Let’s apply the S.M.A.R.T. method to the “run a marathon” example from earlier. Running a marathon can be an otherwise vague, overwhelming goal unless approached differently.
First off, make it as specific as you can. Remember, you want to get this goal out of Dreamland and into the real world. You won’t just run any marathon. How about this: you’ll run the New York City Marathon.
Next, make it measurable. Luckily, the marathon goal already has that going for it: it’s 26.2 miles. That’s an easily-identifiable goalpost—a point when you can say, “I did it!”
But hold on! How can you break down your goal and make it attainable? Refer to the point above by making smaller goals and taking step-by-step actions. Say that you’ll find a trainer by the second week of January and work with them. You’ll plan to work towards that 5K race in April in your metro area. You’ll aim to complete three-mile runs by February, six-mile runs by April, and so on until you can run those 26.2 miles. Make steps to reach your goal.

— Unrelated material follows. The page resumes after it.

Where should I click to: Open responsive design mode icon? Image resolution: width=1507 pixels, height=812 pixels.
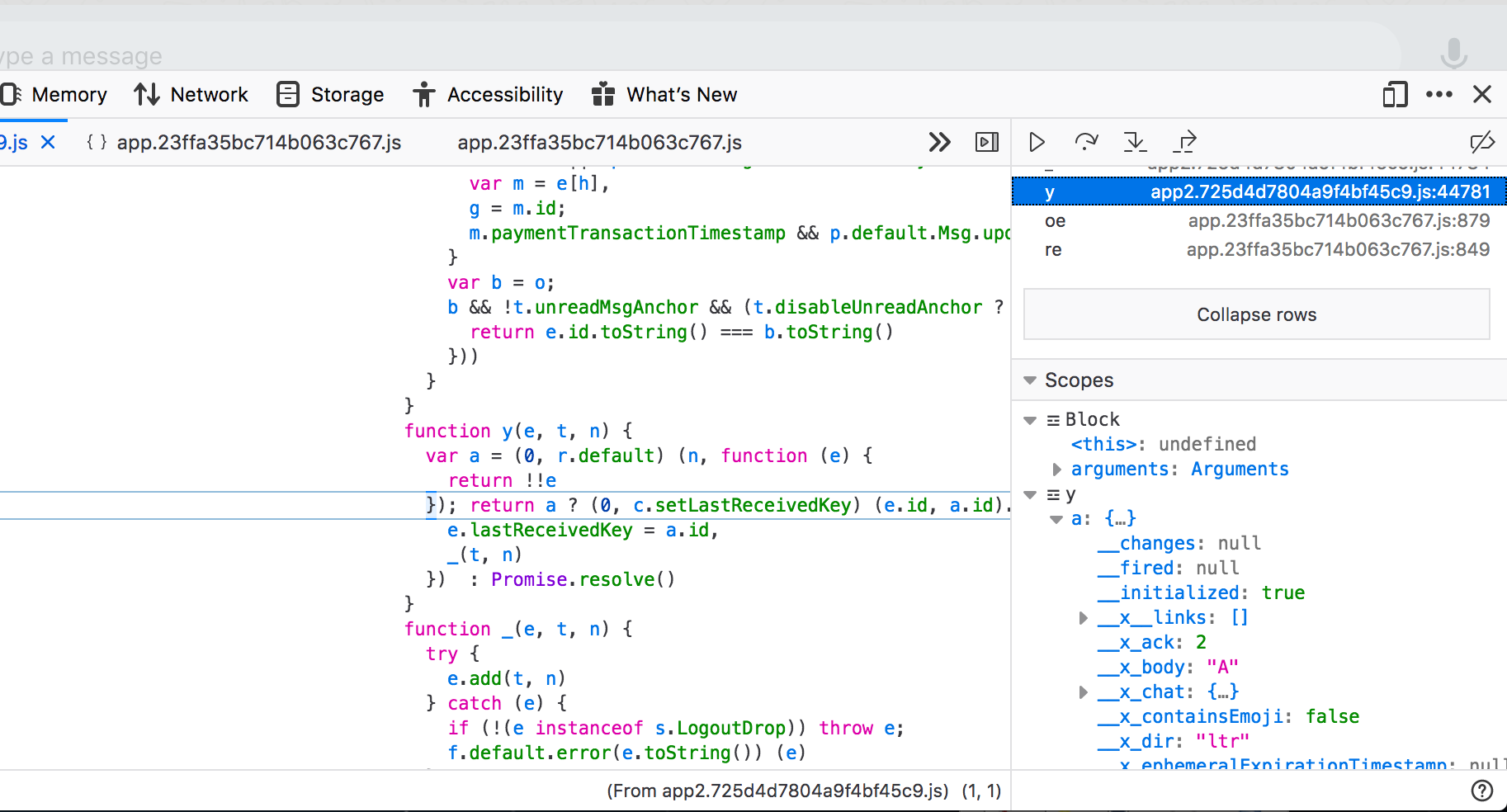1395,95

Is this realistic? That depends on what you’re comfortable with, but the New York City Marathon is a world-famous event that happens every year. It’s something millions of people have done before—why not you?
Finally, is it timely? By specifying that you’ll run the New York City Marathon, you’ve set yourself up to do it on the marathon’s upcoming date of November 6, 2022.
Find an accountability buddy
If you want to go to the gym every day at 5AM, what’s going to help you out of bed more—going by yourself, or going with your friend Stephanie? You might be tempted to skip the gym to get more ZZZ’s, but not if it will leave Stephanie hanging.
A good accountability buddy has a lot to offer. For one, it adds another level of necessity to reaching your goals that feels more immediate. Going to the gym to lose weight? Whatever, that’s gradual. Going to the gym to lose weight and carpool with Stephanie, who’s already waiting for you to pick her up at 4:45 in the morning? Better not snooze that alarm.
Accountability buddies also offer encouragement and goal-tracking. Based on psychologist Dr. Edwin Locke’s Goal Setting Theory, we need to have a system of feedback when tackling our goals. Having Stephanie at the gym to encourage you to do one more set on the bench press will certainly help you keep going.
Don’t let another year slip by without accomplishing your goals. Trust that you can achieve whatever you want, and know that you owe yourself a fulfilling life. You don’t have to be overwhelmed by your goals, so long as you keep these tips in mind.